Laughter doesn’t fix everything. But it opens a window. It shows us in our view that there is “something else.”
It doesn’t deny the dragon. It just reminds me that dragons can be silly! That even in the middle of fear, there’s room for fun.
I’ve often found myself very stuck in these loops thinking: this is the only feeling. This is the only thought. No hope is possible.
Laughter reminds us that there is.
To recap:
I fell down the stairs, but I’m okay.
I’ve had other long-standing symptoms that I’m now paying attention to.
Many of those symptoms are caused by worrying about the symptoms.
I’m grateful that I’m both accepting the situation and caring about the situation.
I accept that this is how I feel. That these symptoms may never go away. That maybe they’re just…mine.
And I’m caring enough to get help. See doctors. Work on my diet. Take care of myself. Focus on creativity—on what feels like me.
I started writing to heal from a relationship ending. From things outside of me.
Then I came back to myself—and found my inner home in such a messy state. I’d built a life around avoiding the one I was actually living in. I didn’t want to face my symptoms, or the reality of how I felt.
The reality is lately, I feel really happy!
Life is more manageable. Things that felt stressful don’t feel like as heavy. I work on little things that make me happy every day, that might turn into bigger goals, but I respect whatever I do in a day. If I need to rest, that’s ok.
But then…
The Final Test
It’s very normal for students to feel anxious before taking a final test. But often, the anxiety is not from a lack of knowledge—but because passing the test means something else. It means you’re ready. Here’s a new responsibility. It means someone might say, “You can do this now.” And that’s terrifying.
Passing the test means stepping into the next thing. It means being expected to know, to continue, to show up. And sometimes, we’re not ready. Sometimes, we are ready—and still don’t feel ready. And that’s okay.

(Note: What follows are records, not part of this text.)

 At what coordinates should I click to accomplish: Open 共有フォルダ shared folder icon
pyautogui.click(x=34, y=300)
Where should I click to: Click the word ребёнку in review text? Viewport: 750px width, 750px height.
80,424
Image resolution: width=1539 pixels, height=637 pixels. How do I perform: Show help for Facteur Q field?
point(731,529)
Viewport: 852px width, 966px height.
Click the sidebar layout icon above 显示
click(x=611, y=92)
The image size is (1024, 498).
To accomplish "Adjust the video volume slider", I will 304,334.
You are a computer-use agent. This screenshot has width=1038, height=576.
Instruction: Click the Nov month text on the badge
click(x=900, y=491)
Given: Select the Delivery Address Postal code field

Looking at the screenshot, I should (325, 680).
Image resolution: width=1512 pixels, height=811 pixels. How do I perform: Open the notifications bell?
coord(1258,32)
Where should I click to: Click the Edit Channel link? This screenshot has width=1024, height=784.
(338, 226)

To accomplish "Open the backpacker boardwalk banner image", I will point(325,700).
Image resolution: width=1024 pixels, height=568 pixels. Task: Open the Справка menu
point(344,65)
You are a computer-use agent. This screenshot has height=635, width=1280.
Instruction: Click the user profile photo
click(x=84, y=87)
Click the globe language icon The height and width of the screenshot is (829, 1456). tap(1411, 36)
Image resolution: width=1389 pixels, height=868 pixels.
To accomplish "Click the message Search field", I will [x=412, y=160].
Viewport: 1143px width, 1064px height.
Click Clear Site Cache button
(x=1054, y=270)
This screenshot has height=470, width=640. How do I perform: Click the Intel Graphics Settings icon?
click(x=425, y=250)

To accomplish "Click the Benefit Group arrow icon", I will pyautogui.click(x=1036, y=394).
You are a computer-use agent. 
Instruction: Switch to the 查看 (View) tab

I feel like I’m on that horizon. Ready to live my life again. Noticing how I wasn’t living it. And it’s really scary.
If I wasn’t dizzy—who would I be?
Am I ready to step into a life I’ve been afraid to live?






Returning to your body after something like that is hard. The body can feel so far away from the mind, like you’re trying to control it with a remote. And the loops you describe are so common for the ruminating mind and can be so tough to break. I feel like those loops are a fractal of the bigger cycles of life. Similar problems and situations arise in cycles over the years and each time you hopefully handle it better because you’ve learned from the last cycle. In the same way, you handle anxiety cycles better the more you learn how to deal with it. Love that you found help through laughter! That’s my favorite coping mechanism - it changes your perspective on what’s happening and, like you said, reminds you even dragons can be silly
sometimes I think the constant anxiety is so much more terrifying than the actual illness, and all the time spent overthinking and afraid that the symptoms are going to recur, and in the most terrible circumstances 😭 I love the way you capture that so, so perfectly, Charlotte 🥺 I loved this so much.